Spesso il rendimento degli azionisti, per dirla in termini blandi, non è proprio al centro dell’interesse delle grandi imprese statali. Mentre la leadership cinese ha annunciato di voler migliorare l’allocazione del capitale, tra molti governi dei paesi emergenti rimane diffusa la tendenza a voler esercitare un influsso diretto o indiretto sui settori economici chiave, spesso a scapito degli azionisti. Sebbene le attuali valutazioni presentino un meritato sconto rispetto ai mercati sviluppati, i decisori non hanno ancora mostrato una volontà di riforme sufficiente a innescare una vera inversione di tendenza.

“È fuori dubbio che le politiche monetarie estremamente accomodanti della Fed e di altre importanti banche centrali sono state una manna per le economie emergenti. Gli afflussi di capitale, derivanti dalle manovre delle banche centrali, hanno aiutato i paesi emergenti ad alimentare il boom del credito ai consumi. Logicamente, la lenta chiusura delle chiuse di liquidità da parte della Fed porterà alla luce le debolezze strutturali di alcune economie emergenti. Diventa quindi urgente colmare alcune lacune con riforme efficaci. Interessante notare che il 2014 sarà un anno di elezioni nei principali paesi emergenti” puntualizza Christophe Bernard.

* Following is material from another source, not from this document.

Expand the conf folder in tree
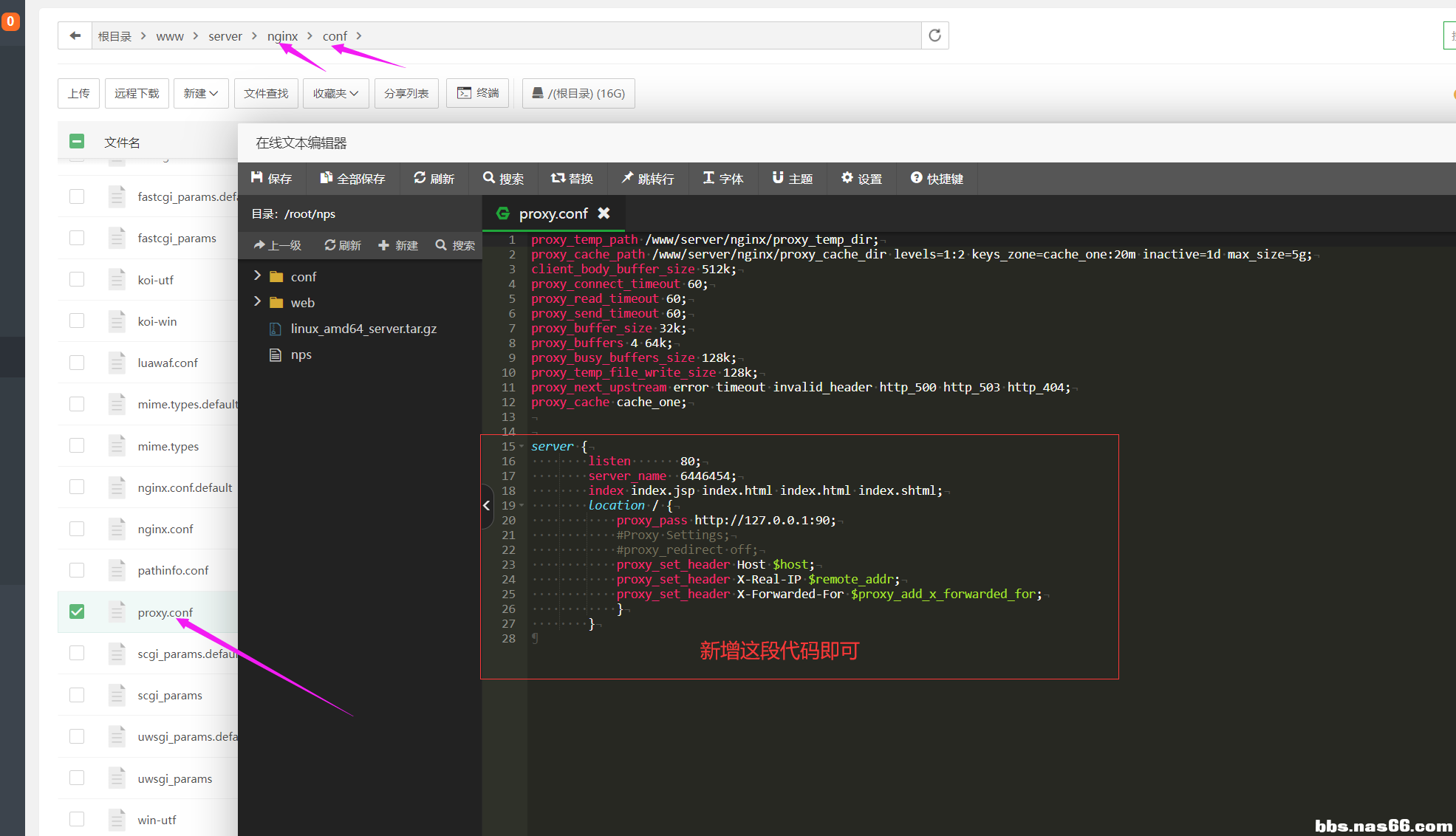Viewport: 1456px width, 836px height. (x=257, y=276)
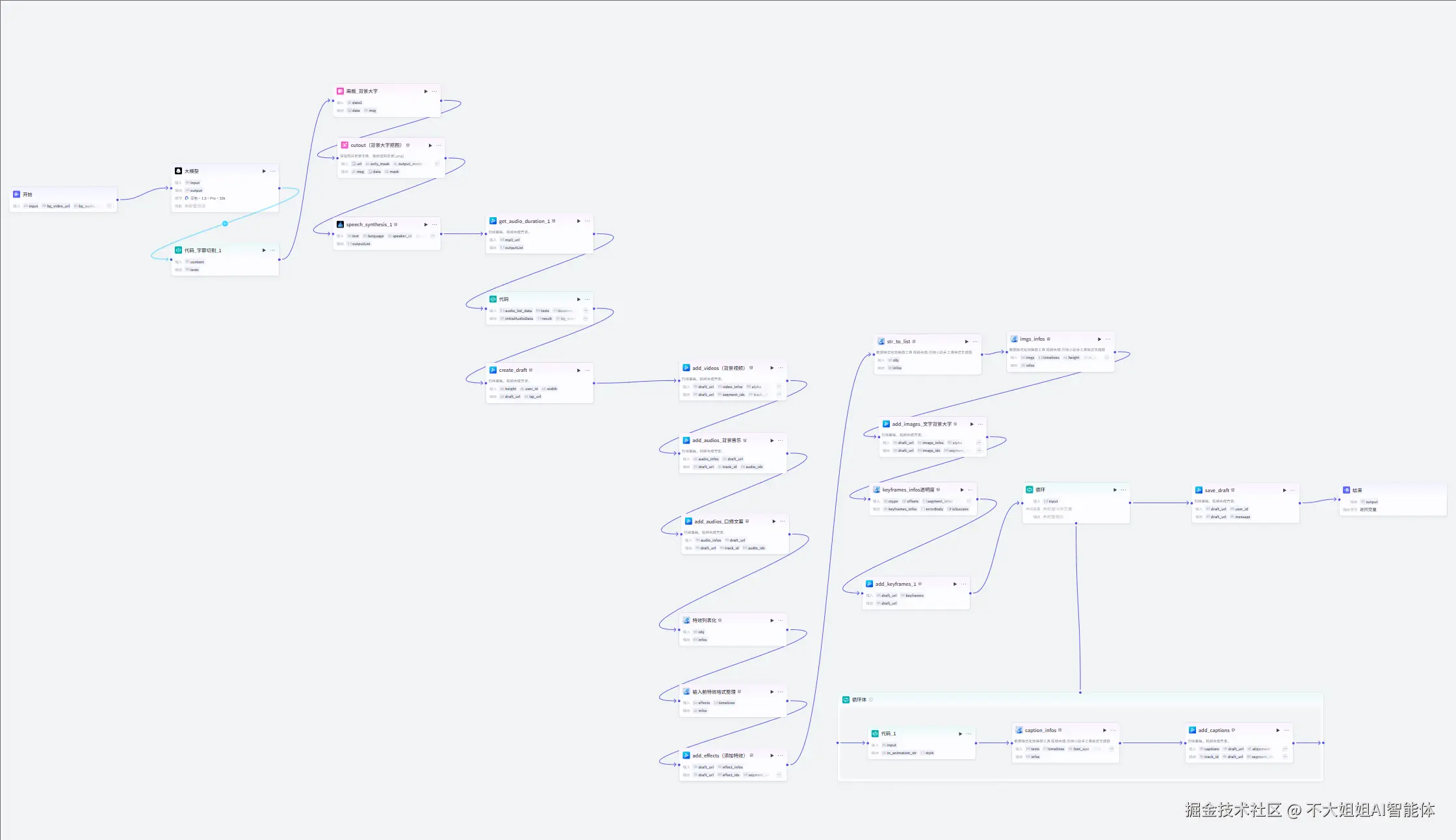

Tutto sommato, i mercati emergenti versano in condizioni decisamente migliori rispetto al 1997/1998 (crisi asiatica e russa) e al 2001/2002 (default dell’Argentina, traballamenti in Brasile). Questa situazione è riconducibile ai tassi di cambio flessibili, all’aumento delle riserve di divise e alle migliori cifre del debito pubblico.

“Tuttavia, molti paesi si sono crogiolati nell’autocompiacimento e oggi si ritrovano di fronte a un deterioramento delle partite correnti, un aumento dell’inflazione interna e un calo dei rendimenti societari. Ciò che è più grave, tuttavia, è che non hanno adottato le necessarie riforme strutturali per attrarre gli investimenti esteri diretti e migliorare le infrastrutture (ad eccezione della Cina e del Messico)” spiega Christophe Bernard per il quale proprio questa sarebbe stata però la ricetta per mantenere elevate le potenzialità di crescita. Anche perché, le valutazioni sono migliorate, ma la volatilità rimane.

“Noi manteniamo pertanto una posizione neutrale nei mercati emergenti e seguiamo molto da vicino i potenziali catalizzatori e abbiamo sfruttato la debolezza dei mercati per aumentare in modo selettivo la nostra esposizione azionaria. Ne consegue un lieve soprappeso delle azioni. Le politiche monetarie accomodanti, i bassi livelli di inflazione, la ripresa economica globale e la robusta redditività delle imprese aprono prospettive positive per i mercati azionari sviluppati” conclude Christophe Bernard.